Exercise directions = The exercise calls for every entry that follows to be repeated exactly.

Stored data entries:

# # #

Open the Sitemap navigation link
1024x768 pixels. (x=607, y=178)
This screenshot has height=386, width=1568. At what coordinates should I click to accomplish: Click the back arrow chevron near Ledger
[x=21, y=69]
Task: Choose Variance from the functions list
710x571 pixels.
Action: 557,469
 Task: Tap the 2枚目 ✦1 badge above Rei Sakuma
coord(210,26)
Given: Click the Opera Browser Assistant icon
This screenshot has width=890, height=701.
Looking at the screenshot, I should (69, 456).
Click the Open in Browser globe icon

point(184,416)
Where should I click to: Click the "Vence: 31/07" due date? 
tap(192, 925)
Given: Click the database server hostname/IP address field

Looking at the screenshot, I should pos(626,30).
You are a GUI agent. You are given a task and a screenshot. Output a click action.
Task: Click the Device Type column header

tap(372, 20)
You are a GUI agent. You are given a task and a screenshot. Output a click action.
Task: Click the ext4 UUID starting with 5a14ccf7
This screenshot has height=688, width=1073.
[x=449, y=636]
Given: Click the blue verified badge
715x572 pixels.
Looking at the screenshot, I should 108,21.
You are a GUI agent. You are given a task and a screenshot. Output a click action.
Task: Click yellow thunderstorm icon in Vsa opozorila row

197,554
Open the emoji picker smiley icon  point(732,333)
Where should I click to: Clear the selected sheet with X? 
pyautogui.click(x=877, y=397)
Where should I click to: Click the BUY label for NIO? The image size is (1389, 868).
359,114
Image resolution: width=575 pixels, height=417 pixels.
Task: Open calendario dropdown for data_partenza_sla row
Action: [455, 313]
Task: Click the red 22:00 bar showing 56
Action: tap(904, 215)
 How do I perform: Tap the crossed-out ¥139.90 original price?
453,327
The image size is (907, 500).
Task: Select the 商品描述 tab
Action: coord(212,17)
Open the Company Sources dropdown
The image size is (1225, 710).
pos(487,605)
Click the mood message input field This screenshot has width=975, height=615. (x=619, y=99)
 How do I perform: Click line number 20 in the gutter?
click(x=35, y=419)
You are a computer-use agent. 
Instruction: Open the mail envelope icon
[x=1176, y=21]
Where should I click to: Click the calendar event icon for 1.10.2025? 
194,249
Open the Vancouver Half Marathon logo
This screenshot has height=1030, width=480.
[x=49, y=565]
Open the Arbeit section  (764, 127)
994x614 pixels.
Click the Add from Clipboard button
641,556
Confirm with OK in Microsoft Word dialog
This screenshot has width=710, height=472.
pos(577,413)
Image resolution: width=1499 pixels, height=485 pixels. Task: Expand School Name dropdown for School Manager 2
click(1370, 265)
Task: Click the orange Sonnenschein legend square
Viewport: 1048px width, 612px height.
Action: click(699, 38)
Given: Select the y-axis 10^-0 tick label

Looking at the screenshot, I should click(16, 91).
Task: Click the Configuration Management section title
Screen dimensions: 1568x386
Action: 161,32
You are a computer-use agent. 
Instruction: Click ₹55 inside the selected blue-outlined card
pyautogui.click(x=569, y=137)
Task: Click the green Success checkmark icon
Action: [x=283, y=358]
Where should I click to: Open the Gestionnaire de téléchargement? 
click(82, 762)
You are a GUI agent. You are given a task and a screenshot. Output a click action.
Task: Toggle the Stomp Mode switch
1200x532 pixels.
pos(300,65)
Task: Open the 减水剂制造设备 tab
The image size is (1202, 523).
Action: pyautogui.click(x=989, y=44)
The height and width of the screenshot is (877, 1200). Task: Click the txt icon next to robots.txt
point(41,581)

# # #

Answer for the task =
Open the Sitemap navigation link
1024x768 pixels. (x=607, y=178)
This screenshot has height=386, width=1568. At what coordinates should I click to accomplish: Click the back arrow chevron near Ledger
[x=21, y=69]
Task: Choose Variance from the functions list
710x571 pixels.
Action: 557,469
 Task: Tap the 2枚目 ✦1 badge above Rei Sakuma
coord(210,26)
Given: Click the Opera Browser Assistant icon
This screenshot has width=890, height=701.
Looking at the screenshot, I should (69, 456).
Click the Open in Browser globe icon

point(184,416)
Where should I click to: Click the "Vence: 31/07" due date? 
tap(192, 925)
Given: Click the database server hostname/IP address field

Looking at the screenshot, I should pos(626,30).
You are a GUI agent. You are given a task and a screenshot. Output a click action.
Task: Click the Device Type column header

tap(372, 20)
You are a GUI agent. You are given a task and a screenshot. Output a click action.
Task: Click the ext4 UUID starting with 5a14ccf7
This screenshot has height=688, width=1073.
[x=449, y=636]
Given: Click the blue verified badge
715x572 pixels.
Looking at the screenshot, I should 108,21.
You are a GUI agent. You are given a task and a screenshot. Output a click action.
Task: Click yellow thunderstorm icon in Vsa opozorila row

197,554
Open the emoji picker smiley icon  point(732,333)
Where should I click to: Clear the selected sheet with X? 
pyautogui.click(x=877, y=397)
Where should I click to: Click the BUY label for NIO? The image size is (1389, 868).
359,114
Image resolution: width=575 pixels, height=417 pixels.
Task: Open calendario dropdown for data_partenza_sla row
Action: [455, 313]
Task: Click the red 22:00 bar showing 56
Action: tap(904, 215)
 How do I perform: Tap the crossed-out ¥139.90 original price?
453,327
The image size is (907, 500).
Task: Select the 商品描述 tab
Action: coord(212,17)
Open the Company Sources dropdown
The image size is (1225, 710).
pos(487,605)
Click the mood message input field This screenshot has width=975, height=615. (x=619, y=99)
 How do I perform: Click line number 20 in the gutter?
click(x=35, y=419)
You are a computer-use agent. 
Instruction: Open the mail envelope icon
[x=1176, y=21]
Where should I click to: Click the calendar event icon for 1.10.2025? 
194,249
Open the Vancouver Half Marathon logo
This screenshot has height=1030, width=480.
[x=49, y=565]
Open the Arbeit section  (764, 127)
994x614 pixels.
Click the Add from Clipboard button
641,556
Confirm with OK in Microsoft Word dialog
This screenshot has width=710, height=472.
pos(577,413)
Image resolution: width=1499 pixels, height=485 pixels. Task: Expand School Name dropdown for School Manager 2
click(1370, 265)
Task: Click the orange Sonnenschein legend square
Viewport: 1048px width, 612px height.
Action: click(699, 38)
Given: Select the y-axis 10^-0 tick label

Looking at the screenshot, I should click(16, 91).
Task: Click the Configuration Management section title
Screen dimensions: 1568x386
Action: 161,32
You are a computer-use agent. 
Instruction: Click ₹55 inside the selected blue-outlined card
pyautogui.click(x=569, y=137)
Task: Click the green Success checkmark icon
Action: [x=283, y=358]
Where should I click to: Open the Gestionnaire de téléchargement? 
click(82, 762)
You are a GUI agent. You are given a task and a screenshot. Output a click action.
Task: Toggle the Stomp Mode switch
1200x532 pixels.
pos(300,65)
Task: Open the 减水剂制造设备 tab
The image size is (1202, 523).
Action: pyautogui.click(x=989, y=44)
The height and width of the screenshot is (877, 1200). Task: Click the txt icon next to robots.txt
point(41,581)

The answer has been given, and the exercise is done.